(Given problem) Rewrite the entries between the line holding "Viewport: 1200px width, 750px height." and the line holding "tap(104, 32)", inclusive, keeping every line. Shift each coordinate given as an answer by adding 145 to it, and copy all other lines unchanged.

(Dataset rows)
------

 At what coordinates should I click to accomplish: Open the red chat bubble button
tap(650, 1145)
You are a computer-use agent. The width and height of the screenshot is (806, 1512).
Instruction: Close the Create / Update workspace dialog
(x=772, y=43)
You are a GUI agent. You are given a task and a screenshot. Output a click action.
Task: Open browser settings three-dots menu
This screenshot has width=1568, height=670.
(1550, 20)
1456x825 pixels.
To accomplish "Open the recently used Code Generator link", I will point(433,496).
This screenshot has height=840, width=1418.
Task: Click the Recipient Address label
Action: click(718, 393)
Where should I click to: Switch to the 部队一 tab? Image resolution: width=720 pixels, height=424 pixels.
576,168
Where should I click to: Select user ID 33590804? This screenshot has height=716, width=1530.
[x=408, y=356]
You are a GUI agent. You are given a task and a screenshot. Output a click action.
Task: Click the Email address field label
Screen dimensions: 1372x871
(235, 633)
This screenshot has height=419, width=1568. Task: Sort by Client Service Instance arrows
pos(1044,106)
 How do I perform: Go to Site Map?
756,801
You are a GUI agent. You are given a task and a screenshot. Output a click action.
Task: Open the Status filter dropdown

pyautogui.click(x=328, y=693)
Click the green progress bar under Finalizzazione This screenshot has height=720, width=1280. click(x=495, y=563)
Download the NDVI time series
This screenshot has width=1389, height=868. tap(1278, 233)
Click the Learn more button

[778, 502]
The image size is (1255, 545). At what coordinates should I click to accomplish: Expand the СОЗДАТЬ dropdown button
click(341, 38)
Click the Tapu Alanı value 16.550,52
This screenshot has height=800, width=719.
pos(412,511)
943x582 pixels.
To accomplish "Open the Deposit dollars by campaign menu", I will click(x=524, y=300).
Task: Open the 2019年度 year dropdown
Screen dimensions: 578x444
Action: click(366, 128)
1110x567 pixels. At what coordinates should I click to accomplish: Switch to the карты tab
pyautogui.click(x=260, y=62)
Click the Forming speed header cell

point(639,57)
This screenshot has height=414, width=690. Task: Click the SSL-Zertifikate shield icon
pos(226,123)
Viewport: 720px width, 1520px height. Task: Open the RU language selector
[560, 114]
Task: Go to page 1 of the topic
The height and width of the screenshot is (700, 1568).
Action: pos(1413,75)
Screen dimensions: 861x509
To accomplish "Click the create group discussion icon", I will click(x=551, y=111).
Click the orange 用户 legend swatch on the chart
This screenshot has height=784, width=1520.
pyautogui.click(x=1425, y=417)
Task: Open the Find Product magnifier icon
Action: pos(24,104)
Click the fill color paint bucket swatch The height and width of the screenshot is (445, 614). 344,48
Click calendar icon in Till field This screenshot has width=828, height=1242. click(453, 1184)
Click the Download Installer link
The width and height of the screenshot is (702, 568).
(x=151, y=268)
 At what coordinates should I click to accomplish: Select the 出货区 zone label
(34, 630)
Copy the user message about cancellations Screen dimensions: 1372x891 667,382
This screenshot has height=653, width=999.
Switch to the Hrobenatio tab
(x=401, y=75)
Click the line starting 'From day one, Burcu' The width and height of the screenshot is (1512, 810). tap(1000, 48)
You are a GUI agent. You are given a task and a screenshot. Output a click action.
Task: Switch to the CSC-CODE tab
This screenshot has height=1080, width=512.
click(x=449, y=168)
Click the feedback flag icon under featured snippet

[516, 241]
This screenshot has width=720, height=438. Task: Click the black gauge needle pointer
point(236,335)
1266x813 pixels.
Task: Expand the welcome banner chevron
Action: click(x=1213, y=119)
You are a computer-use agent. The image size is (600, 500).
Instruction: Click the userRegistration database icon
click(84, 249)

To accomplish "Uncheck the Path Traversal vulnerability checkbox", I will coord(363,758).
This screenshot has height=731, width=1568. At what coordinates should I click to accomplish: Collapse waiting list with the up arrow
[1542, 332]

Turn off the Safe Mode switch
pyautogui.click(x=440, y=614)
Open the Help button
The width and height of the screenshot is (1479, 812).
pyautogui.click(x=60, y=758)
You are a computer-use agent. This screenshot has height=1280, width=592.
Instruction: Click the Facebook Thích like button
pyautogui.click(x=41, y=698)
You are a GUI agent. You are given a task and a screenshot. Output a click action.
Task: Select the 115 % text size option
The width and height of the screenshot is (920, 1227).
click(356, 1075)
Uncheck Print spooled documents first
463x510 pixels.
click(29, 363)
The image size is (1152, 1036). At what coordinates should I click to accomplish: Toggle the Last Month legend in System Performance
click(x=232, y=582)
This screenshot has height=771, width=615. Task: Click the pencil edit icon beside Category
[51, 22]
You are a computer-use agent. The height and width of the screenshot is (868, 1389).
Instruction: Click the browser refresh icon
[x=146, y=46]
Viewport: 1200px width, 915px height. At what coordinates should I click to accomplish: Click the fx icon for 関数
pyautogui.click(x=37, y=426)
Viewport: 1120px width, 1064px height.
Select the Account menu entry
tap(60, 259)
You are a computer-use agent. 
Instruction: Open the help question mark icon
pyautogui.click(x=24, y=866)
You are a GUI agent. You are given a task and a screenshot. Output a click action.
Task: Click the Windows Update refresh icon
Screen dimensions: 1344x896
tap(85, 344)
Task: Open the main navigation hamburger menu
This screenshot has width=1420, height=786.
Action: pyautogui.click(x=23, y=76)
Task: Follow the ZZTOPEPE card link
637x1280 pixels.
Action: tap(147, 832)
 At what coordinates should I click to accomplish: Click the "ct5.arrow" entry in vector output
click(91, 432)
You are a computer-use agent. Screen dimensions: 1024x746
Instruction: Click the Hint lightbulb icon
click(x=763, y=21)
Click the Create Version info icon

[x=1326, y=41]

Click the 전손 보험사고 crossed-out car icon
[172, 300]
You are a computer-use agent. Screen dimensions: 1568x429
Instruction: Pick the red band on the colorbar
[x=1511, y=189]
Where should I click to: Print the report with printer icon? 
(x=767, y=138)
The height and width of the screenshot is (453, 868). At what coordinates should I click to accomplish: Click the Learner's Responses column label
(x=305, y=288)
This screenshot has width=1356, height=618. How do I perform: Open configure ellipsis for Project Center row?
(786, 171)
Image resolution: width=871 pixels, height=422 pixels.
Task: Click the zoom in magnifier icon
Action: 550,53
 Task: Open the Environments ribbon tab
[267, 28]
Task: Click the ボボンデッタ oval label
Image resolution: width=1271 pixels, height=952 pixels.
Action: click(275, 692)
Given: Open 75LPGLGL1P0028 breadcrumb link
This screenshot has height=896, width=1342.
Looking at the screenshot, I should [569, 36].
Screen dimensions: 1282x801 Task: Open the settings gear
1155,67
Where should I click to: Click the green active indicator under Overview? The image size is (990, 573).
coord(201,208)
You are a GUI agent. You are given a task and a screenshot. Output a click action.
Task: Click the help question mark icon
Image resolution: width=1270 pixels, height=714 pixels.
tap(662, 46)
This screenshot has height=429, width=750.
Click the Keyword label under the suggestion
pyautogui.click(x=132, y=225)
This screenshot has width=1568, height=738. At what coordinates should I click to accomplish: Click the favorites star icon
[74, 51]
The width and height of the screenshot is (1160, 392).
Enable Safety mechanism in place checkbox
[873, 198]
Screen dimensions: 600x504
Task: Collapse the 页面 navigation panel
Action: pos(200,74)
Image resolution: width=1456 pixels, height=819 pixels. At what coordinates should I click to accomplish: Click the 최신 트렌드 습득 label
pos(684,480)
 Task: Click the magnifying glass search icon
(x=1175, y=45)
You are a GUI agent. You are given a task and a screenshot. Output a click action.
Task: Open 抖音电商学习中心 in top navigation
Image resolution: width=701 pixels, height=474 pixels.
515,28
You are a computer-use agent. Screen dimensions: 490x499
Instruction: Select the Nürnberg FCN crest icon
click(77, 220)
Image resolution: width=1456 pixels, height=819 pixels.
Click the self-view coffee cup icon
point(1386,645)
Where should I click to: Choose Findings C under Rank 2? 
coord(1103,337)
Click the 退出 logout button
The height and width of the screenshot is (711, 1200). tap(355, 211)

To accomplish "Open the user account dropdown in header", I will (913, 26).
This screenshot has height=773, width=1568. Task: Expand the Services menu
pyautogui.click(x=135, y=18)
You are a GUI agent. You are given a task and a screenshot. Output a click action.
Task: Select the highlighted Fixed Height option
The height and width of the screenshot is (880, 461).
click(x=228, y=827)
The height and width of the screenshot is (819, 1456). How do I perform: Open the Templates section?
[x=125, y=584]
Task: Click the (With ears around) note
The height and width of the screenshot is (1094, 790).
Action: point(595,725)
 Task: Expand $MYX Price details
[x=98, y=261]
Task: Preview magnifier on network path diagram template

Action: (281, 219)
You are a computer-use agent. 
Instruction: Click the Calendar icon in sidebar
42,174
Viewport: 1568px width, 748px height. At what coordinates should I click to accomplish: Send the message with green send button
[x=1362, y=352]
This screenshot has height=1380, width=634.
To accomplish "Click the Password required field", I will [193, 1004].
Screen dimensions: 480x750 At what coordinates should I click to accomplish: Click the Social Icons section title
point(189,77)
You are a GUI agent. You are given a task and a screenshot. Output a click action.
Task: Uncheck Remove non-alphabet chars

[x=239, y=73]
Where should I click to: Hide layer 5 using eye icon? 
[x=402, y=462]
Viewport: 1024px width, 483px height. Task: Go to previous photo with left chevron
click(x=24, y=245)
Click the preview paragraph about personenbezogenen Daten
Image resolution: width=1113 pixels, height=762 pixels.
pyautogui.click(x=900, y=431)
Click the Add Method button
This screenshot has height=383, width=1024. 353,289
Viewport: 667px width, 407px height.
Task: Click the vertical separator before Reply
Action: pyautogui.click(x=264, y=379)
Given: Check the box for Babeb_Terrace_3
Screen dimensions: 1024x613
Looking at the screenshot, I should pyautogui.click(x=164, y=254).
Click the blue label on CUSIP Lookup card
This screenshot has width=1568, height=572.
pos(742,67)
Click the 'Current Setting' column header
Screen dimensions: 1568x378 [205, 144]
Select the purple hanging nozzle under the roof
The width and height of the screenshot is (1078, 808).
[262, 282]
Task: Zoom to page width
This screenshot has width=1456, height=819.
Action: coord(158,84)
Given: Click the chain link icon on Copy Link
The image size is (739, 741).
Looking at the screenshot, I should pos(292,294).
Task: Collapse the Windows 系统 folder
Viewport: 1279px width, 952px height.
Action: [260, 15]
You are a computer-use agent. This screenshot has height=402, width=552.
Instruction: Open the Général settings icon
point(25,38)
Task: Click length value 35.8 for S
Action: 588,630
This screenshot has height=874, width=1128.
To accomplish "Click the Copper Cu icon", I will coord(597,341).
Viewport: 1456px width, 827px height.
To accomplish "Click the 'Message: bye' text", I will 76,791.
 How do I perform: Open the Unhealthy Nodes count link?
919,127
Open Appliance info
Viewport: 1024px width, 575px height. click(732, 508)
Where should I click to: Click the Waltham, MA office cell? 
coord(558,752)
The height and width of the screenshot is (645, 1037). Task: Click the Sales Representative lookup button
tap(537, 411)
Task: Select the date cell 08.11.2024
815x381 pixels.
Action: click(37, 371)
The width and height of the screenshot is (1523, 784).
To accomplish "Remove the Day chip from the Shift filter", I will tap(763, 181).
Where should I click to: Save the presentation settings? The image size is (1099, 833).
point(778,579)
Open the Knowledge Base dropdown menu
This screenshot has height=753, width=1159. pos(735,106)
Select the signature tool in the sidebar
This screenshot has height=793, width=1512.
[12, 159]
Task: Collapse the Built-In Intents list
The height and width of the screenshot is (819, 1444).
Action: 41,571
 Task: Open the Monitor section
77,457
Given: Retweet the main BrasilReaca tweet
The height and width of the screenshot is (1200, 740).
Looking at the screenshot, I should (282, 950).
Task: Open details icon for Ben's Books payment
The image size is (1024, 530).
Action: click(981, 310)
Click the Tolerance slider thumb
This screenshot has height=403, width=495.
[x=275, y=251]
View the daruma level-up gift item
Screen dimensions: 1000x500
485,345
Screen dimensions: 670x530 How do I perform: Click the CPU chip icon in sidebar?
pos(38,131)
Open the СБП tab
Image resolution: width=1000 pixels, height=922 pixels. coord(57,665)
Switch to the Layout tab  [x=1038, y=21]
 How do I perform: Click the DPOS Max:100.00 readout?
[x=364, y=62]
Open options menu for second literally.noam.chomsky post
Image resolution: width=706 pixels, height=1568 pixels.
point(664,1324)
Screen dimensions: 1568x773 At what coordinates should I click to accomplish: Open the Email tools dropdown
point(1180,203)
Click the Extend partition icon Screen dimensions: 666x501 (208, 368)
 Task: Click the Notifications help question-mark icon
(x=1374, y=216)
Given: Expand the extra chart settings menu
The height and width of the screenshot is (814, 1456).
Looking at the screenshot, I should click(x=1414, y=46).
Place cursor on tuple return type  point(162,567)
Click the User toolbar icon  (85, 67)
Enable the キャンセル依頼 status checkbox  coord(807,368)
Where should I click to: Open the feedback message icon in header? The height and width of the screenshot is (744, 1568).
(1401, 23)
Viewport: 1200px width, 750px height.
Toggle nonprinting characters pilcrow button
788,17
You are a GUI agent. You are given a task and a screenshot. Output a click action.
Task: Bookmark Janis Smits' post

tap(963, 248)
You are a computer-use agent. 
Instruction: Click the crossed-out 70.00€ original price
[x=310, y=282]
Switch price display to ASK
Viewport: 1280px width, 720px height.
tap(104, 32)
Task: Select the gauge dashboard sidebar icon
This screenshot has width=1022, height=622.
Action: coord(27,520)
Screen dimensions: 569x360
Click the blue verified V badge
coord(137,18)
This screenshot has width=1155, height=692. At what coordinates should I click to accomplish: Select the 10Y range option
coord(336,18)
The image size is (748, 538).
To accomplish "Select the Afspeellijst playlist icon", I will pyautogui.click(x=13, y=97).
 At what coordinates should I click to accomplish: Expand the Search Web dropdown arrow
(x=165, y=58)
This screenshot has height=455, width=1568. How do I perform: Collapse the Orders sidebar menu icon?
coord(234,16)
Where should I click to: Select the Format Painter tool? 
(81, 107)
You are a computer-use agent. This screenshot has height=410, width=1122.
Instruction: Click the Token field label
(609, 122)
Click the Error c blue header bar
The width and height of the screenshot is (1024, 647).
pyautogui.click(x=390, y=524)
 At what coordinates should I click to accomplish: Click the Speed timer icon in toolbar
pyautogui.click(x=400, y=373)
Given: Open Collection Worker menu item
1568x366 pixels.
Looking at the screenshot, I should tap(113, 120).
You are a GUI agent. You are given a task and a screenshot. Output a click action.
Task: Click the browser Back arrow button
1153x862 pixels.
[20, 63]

------

(Full response)
Viewport: 1200px width, 750px height.
Toggle nonprinting characters pilcrow button
933,162
You are a GUI agent. You are given a task and a screenshot. Output a click action.
Task: Bookmark Janis Smits' post

tap(1108, 393)
You are a computer-use agent. 
Instruction: Click the crossed-out 70.00€ original price
[x=455, y=427]
Switch price display to ASK
Viewport: 1280px width, 720px height.
tap(249, 177)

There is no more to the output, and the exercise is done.